Purpose of the Role
To design, build, and optimise data pipelines and integration processes required for migrating an SAS estate (including SAS 9.4 and Viya 3.5 components) to SAS Viya 4 on DPS AWS. The Data Engineer will ensure data integrity, performance, and compliance throughout the migration and operational phases.
Key Responsibilities
Data Pipeline Development:
* Design and implement ETL processes to migrate data from legacy SAS environments to SAS Viya 4.
* Optimise data flows for performance and scalability in a cloud-native architecture.
Integration & Transformation:
* Work with SAS developers to refactor existing jobs and ensure compatibility with Viya 4.
* Implement data transformations and validation rules to maintain accuracy and consistency.
Automation & CI/CD:
* Develop automated workflows for data ingestion and processing using DevOps tools (Jenkins, Git).
* Integrate data pipelines into CI/CD frameworks for continuous delivery.
Data Quality & Governance:
* Ensure compliance with data governance, security, and GDPR standards.
* Implement monitoring and alerting for data quality and pipeline health.
Collaboration:
* Work closely with architects, business analysts, and test teams to align data solutions with migration requirements.

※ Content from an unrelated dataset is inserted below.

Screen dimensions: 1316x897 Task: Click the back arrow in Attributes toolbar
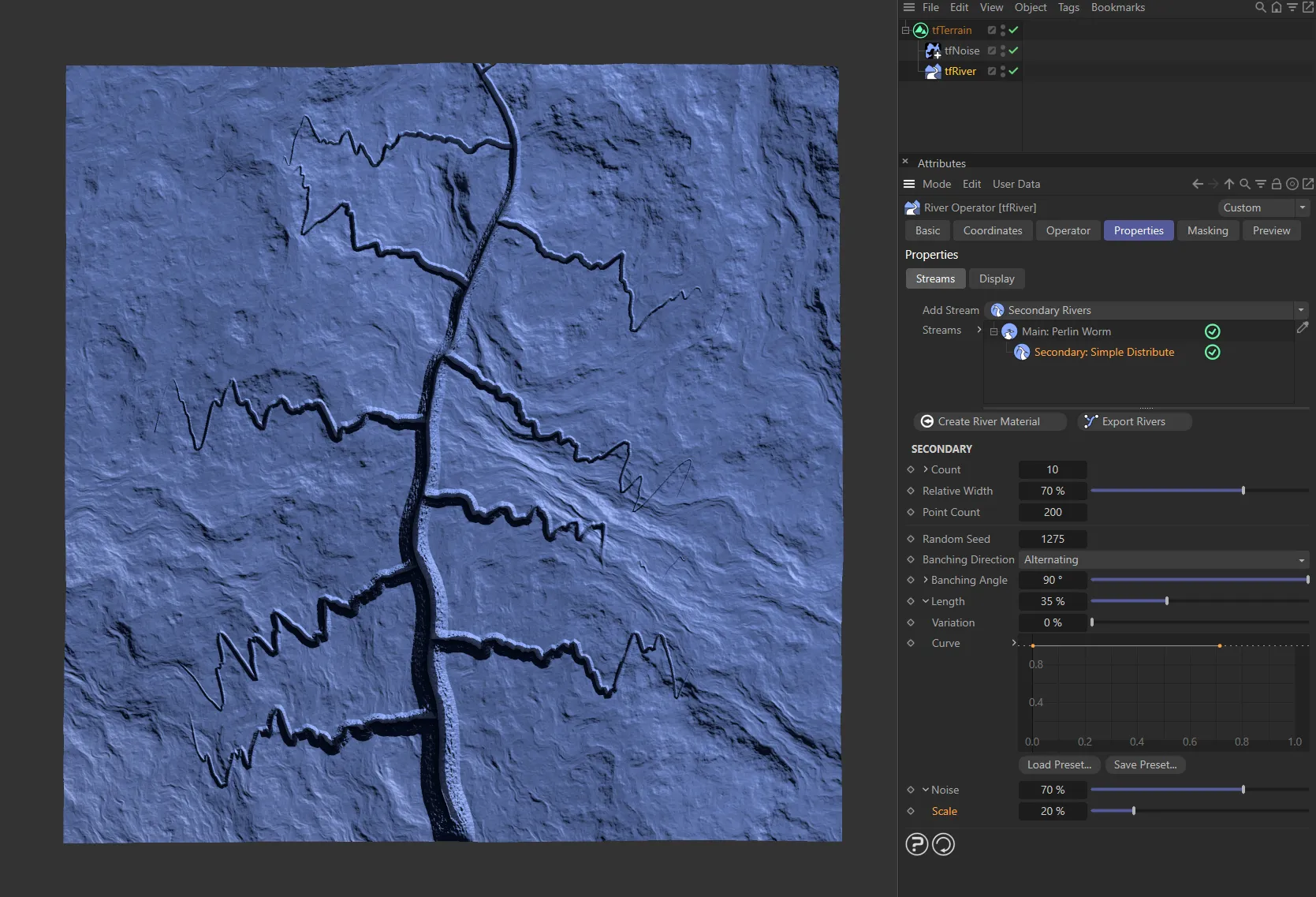(1196, 184)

* Support UAT and production readiness activities by providing test data and validation scripts.
Required Skills & Experience
Strong experience in:
* Building and managing ETL pipelines using tools such as SAS Data Integration, Pentaho, or Talend.
* Working with SAS technologies (SAS 9.4, SAS Viya 3.x/4).
Proficiency in:
* SQL, Python, and scripting for data processing.
* Cloud platforms (AWS) and containerisation (Docker, Kubernetes).
Familiarity with:
* Data modelling, performance tuning, and large-scale data migration.
* Agile delivery and DevOps practices.
Desirable Qualifications
* Certifications in SAS, AWS Data Engineering, or equivalent.
* Experience in government or regulated environments.
* Knowledge of data virtualisation tools (e.g., Denodo).